Comme ce phénomène est très important et que nous aurons à y revenir dans le chapitre suivant, il nous suffit de constater ici son existence.

Quand les idées fixes ne sont pas complètes, quand elles prennent la forme que nous avons appelée partielle, le sujet, comme on l’a vu, ne perd pas conscience pendant que s’exécutent les mouvements, pendant que se développent les hallucinations. Il n’y a plus, ici, d’amnésie proprement dite, mais il y a un phénomène analogue, c’est l’inconscience. Pendant que sa main écrit les billevesées en rapport avec l’idée de sa mort, My… ne paraît pas se douter de ce qui se passe, elle ne sent pas ses actes, ou ne les sent qu’incomplètement sans les comprendre. Cette malade qui, toute éveillés, rêvait à se jeter dans la Seine, sentait réellement qu’elle tombait, mais n’avait pas conscience des mouvements qu’elle avait faits pour sauter, ni des idées qui avaient amené ces mouvements, puisqu’elle attribuait sa chute à un vertige et venait consulter pour ce vertige. Sans doute, l’interprétation de cette inconscience présente beaucoup de difficultés : on peut se demander, en particulier, si la seconde série de pensées, qui constitue le rêve est, elle aussi, accompagnée d’une certaine sorte de conscience, si les deux séries de phénomènes psychologiques sont bien simultanées. Peu importe ici, l’essentiel c’est que le système de pensées qui constitue la personne, la conscience personnelle, semble être plus ou moins séparé cet autre système de pensées qui constitue l’idée fixe.

On peut, en effet, résumer tous ces caractères de la manière suivante : une idée, la mémoire d’un événement, la pensée de la mort de sa mère, par exemple constituent des groupes de faits psychologiques étroitement associés les uns avec les autres; ils

forment des espèces de systèmes comprenant toutes sortes d’images et toutes sortes de tendances à des mouvements. Ces systèmes, dans notre esprit, ont une grande tendance au développement, lorsqu’ils ne sont pas arrêtés, contenus par quelque autre pouvoir. On peut représenter ce système de faits psychologiques qui constitue une idée par un système de points réunis par des lignes formant une sorte de polygone. Le point V (figure 1) représente la vue de la figure et de la mère morte. Le point A est le son de sa voix. Le point M est le sentiment du mouvement fait pour soulever son corps et ainsi de suite.

Chaque point est réuni avec les autres, de telle manière qu’on n’en peut pas exciter le premier sans faire apparaître le seconde et que tout le système a une tendance à se développer complètement 7.

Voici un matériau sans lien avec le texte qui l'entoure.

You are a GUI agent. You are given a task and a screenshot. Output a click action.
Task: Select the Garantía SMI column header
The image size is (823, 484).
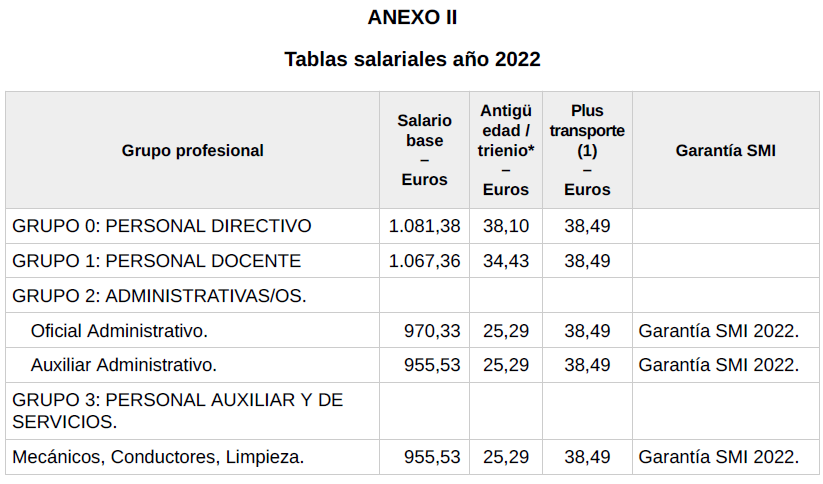(725, 151)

Mais en même temps, dans les esprits bien portants, ces systèmes relatifs à chaque idée sont en rapport avec un système infiniment plus vaste dont ils ne sont qu’une partie, le système de notre conscience tout entière, de toute notre individualité. Le souvenir de la mort de sa mère, l’affection qu’Irène sent pour elle, avec tous les souvenirs qui s’y rapportent ne forment qu’une partie de l’ensemble de la conscience de cette jeune fille. Admettons que ce grand cercle P auprès du petit polygone représente toute la personnalité de la jeune fille, le souvenir de tout ce qui lui arriva dans sa vie antérieure.

Normalement, dans l’état de santé, le petit système est réuni au grand

7 Automatisme psychologique, 1889, p. 55, 199.

et il en dépend, il n’est éveillé que lorsque l’ensemble de la conscience y consent et seulement dans les limites où cette conscience le permet. Pour nous représenter ce qui se passe dans l’esprit de toutes ces hystériques, on peut adopter ce simple résumé provisoire. Les choses se passent comme si une idée, un système partiel de pensée s’émancipait, devenait indépendant et se développait lui-même pour son propre compte. Le résultat est que, d’un côté, il se développe beaucoup trop et que de l’autre la conscience totale présente une lacune, amnésie ou inconscience relatives à cette même idée.

Cet ensemble de caractères nous semble assez net pour constituer un groupe de symptôme bien distincts. C’est là une forme de délire très spéciale que l’on ne rencontre pas dans tous les troubles de l’esprit. Il est accompagné, comme nous le verrons, de plus en plus par d’autres symptômes qui obéissent aux mêmes lois; c’est pourquoi nous conviendrons de donner à ce groupe un nom particulier et nous dirons, dorénavant, que les délires ayant ces caractères d’une manière nette ou s’en approchant suffisamment, sont des délires hystériques.